-------- Input for this task

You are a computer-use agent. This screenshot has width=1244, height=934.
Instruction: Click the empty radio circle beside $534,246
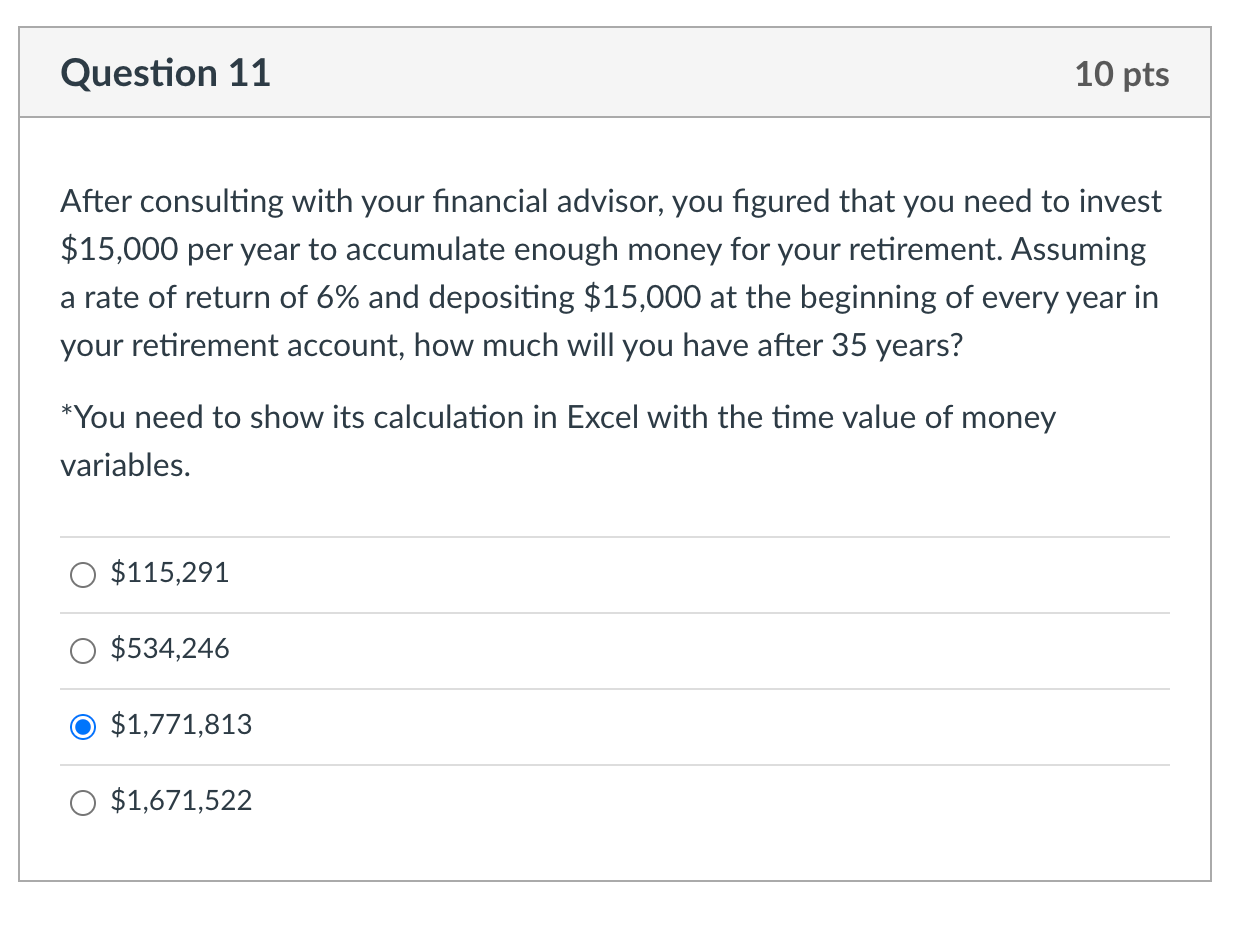[x=83, y=651]
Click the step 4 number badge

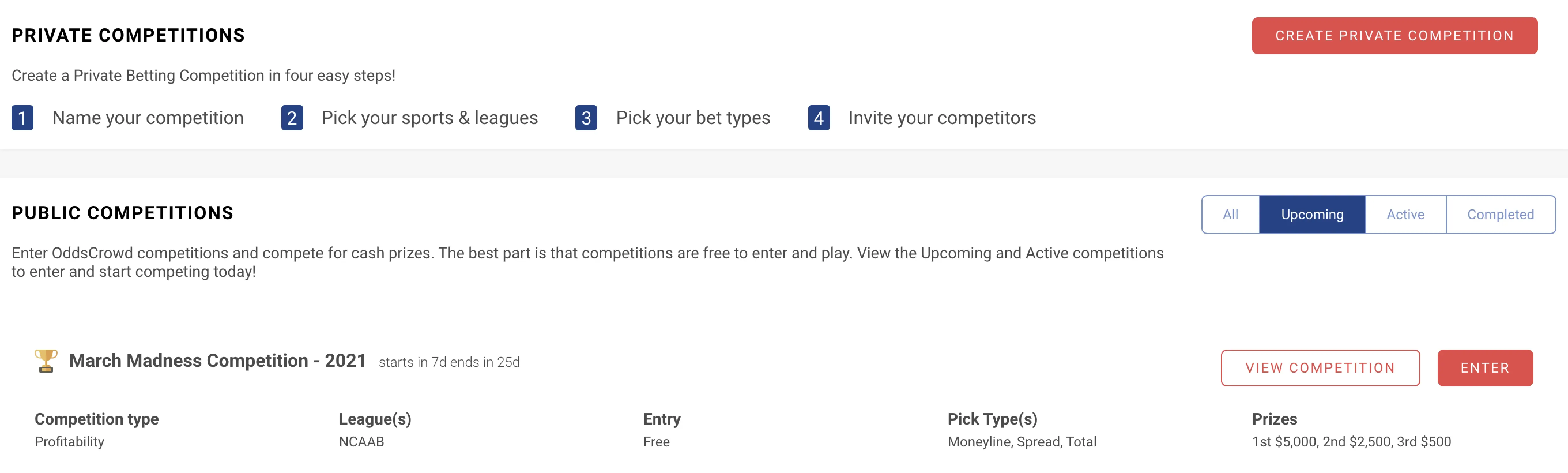(819, 118)
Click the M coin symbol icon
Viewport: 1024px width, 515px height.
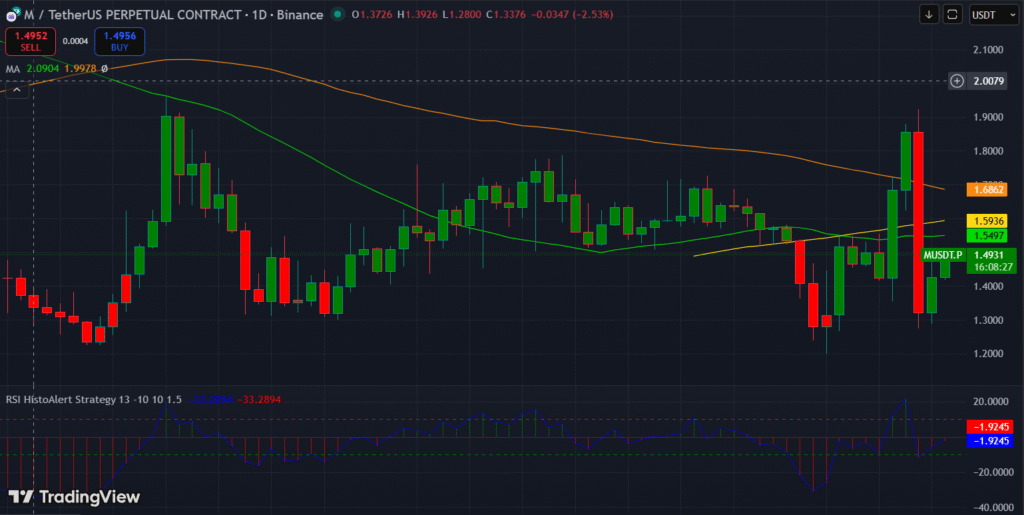coord(11,15)
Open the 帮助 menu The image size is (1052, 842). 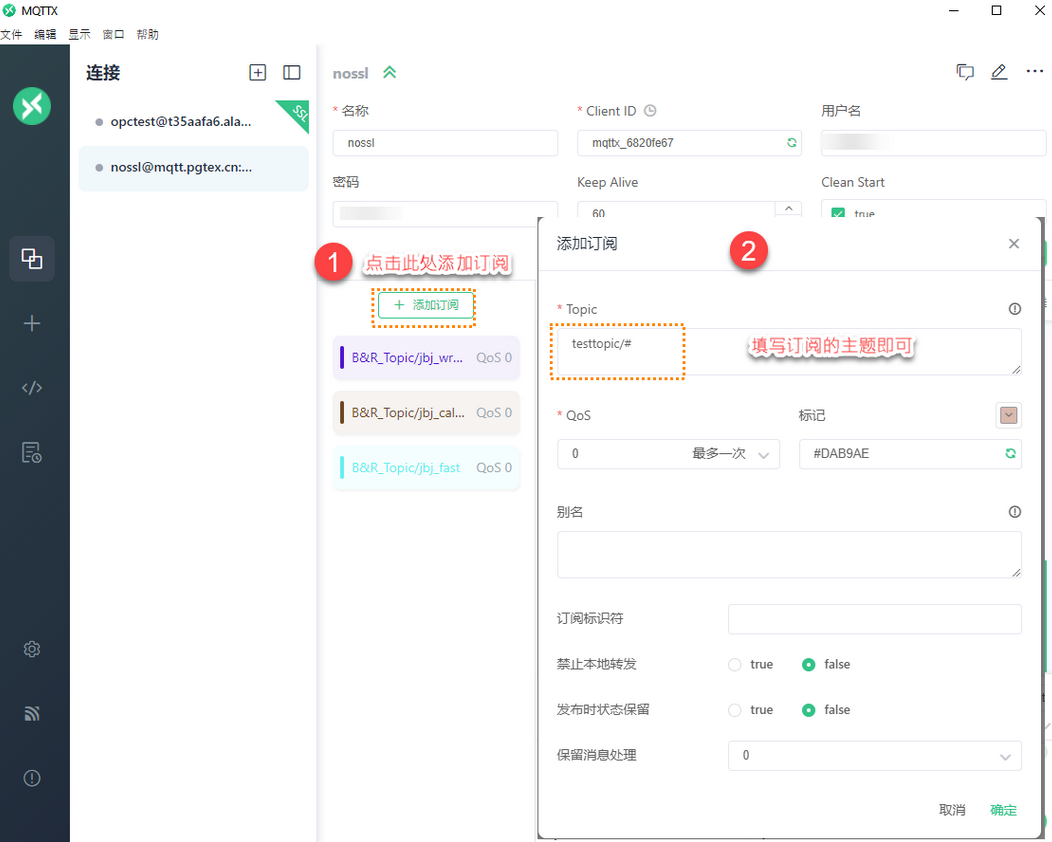click(147, 34)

----------------

**What you are asked to do**
Copy the rows from the beginning through the line containing "coord(11,15)", swapping "coin symbol" for "currency sign" and leaving everything else unchanged. Omit the pictures.

**Exercise result**
You are a computer-use agent. This screenshot has width=1244, height=934.
Instruction: Click the empty radio circle beside $534,246
[x=83, y=651]
Click the step 4 number badge

(819, 118)
Click the M currency sign icon
Viewport: 1024px width, 515px height.
coord(11,15)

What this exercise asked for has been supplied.